Some of you may know his Soho residence, which is now part of the Judd Foundation. A 5 story industrial building Donald Judd took over in 1968 until his passing in 1994 – a premises only accessible through appointment nowadays (with a long waiting list). A property I’d walked by countless times; lodging with friends nearby during frequent New York fashion market buying trips.
I’d always thought to myself somewhat subconsciously “I’m gonna go in there sometime” but never acted on it. It’s not my style to email ahead of time and go through some pre-determined system or timetable you see. So I just let it be… even though Donald Judd’s compositions have long been an important source of inspiration for me, and this place is one I would not consider missing.
I’m skipping some smaller synchronistic details but I should also mention that I’d just read an interview with Rainer and Flavin Judd (his two kids) in the latest Apartamento Magazine a week or so prior to this trip. Needless to say, the guy was on my mind.
One early fall evening last year I somewhat unexpectedly found myself between rendez-vous. As one ended at a subway entrance with hugs and kisses on a West Broadway corner, I set out in the direction of Nolita, slowly strolling towards a restaurant I was to meet Erin, from Oak, for dinner. Lost in thoughts about my day’s revelations, which seemed to be pushing me towards designing products again (that’s an entirely other story) I noticed there was some sort of function being held at the Judd home. They happened to be celebrating a newly released series of Paintings. A private affair garnished with food and drinks, where the who’s who of the art world nudged elbows and clinked glasses.
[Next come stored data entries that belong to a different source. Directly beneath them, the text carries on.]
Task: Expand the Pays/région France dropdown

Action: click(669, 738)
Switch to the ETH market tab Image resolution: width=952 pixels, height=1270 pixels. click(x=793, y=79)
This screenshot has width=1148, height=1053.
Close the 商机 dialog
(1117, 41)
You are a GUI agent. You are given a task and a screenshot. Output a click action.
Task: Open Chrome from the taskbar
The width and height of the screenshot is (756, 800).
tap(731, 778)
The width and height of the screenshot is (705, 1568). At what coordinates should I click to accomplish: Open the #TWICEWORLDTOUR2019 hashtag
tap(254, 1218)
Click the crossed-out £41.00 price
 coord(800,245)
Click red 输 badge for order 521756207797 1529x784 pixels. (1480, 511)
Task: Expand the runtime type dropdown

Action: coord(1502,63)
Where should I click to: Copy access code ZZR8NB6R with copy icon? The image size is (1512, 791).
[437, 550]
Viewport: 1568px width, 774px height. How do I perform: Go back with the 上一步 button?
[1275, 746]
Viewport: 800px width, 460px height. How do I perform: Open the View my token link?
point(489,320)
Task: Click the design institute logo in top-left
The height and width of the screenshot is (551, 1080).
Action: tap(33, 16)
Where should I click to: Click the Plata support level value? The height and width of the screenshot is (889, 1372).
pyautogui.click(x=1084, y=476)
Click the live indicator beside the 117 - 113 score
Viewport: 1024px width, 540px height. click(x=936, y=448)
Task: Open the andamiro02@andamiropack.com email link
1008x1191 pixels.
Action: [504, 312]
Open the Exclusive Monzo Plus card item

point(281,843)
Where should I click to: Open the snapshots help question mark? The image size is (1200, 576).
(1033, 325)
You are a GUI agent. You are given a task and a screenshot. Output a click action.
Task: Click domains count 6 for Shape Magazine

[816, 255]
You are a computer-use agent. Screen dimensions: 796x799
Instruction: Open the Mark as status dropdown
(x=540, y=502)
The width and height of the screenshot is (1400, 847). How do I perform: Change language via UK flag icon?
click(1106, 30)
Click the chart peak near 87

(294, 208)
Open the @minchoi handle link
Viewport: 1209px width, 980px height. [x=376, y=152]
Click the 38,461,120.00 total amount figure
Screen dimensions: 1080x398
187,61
A normal reaction would have been to look through the window for a second or two and be on my way, but I decided this was the time I was going in for a visit. Heck I had some time to kill. Security and guest list at the door asked for my name, “Jonah Leslie” I said with credence (even though until that moment I was unaware of this event taking place). “This way sir” a well groomed woman answered after consulting her ipad, as if they’d been waiting for me. I proceeded into the room eyes sparkling with inward smiles.
Behind the bar was a young girl I’d spoken to the day before at a Richard Serra exhibit in David Zwirner’s Meatpacking Gallery. She was an usher there and we discussed the significance of lighting and shadow in Serra’s sculptures. She handed me a beverage as we acknowledged each other grinningly.
I spent the next hour exploring the quiet upper floors of Donald Judd’s New York pied-a-terre – considering his work and life with other guests and Judd foundation scholars. Soaking up the sensorial particulars of his dwelling and sniffing out ghosts of his past.
This episode served as another reminder that one of the secrets to manifesting things you want out of love or affection, is to give time for them to happen when and how they’re supposed to – as though life reciprocates the tenderness you request with.